» **Work order**: Show every line of the data that contains the string "agent".

Record extracts section start

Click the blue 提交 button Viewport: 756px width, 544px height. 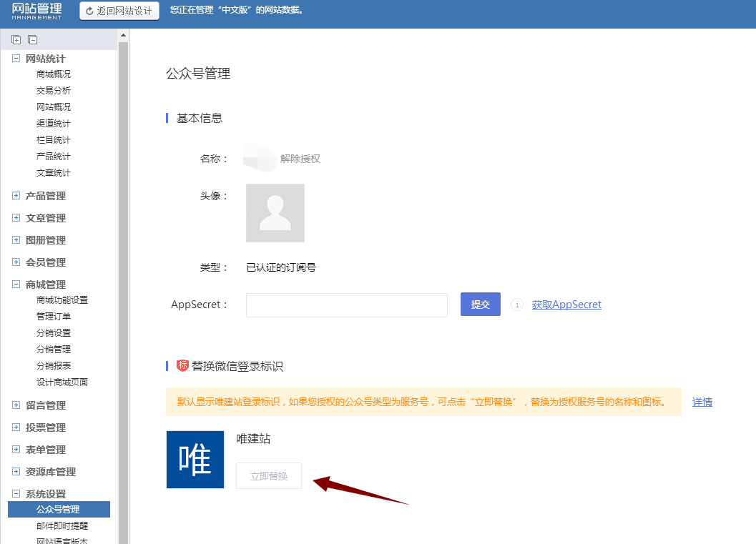(x=480, y=305)
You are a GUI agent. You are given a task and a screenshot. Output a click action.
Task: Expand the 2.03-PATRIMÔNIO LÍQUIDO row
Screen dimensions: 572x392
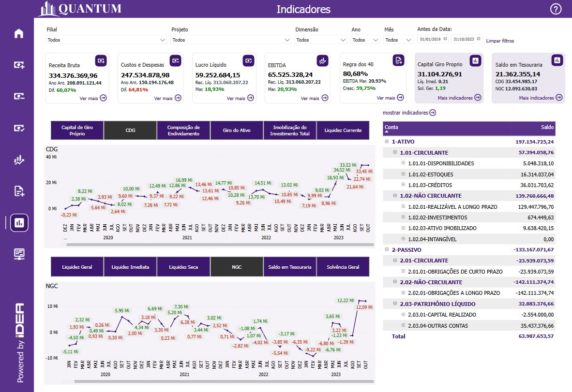pyautogui.click(x=395, y=304)
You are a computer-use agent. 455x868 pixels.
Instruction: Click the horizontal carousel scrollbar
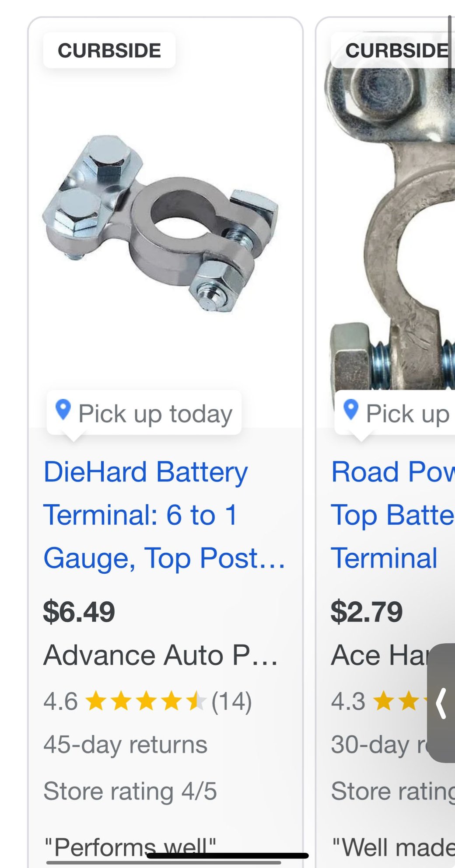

Record extracts section end

» **Final answer**:
You are a GUI agent. You are given a task and a screenshot. Output a click action.
You are a computer-use agent. 455x868 pixels.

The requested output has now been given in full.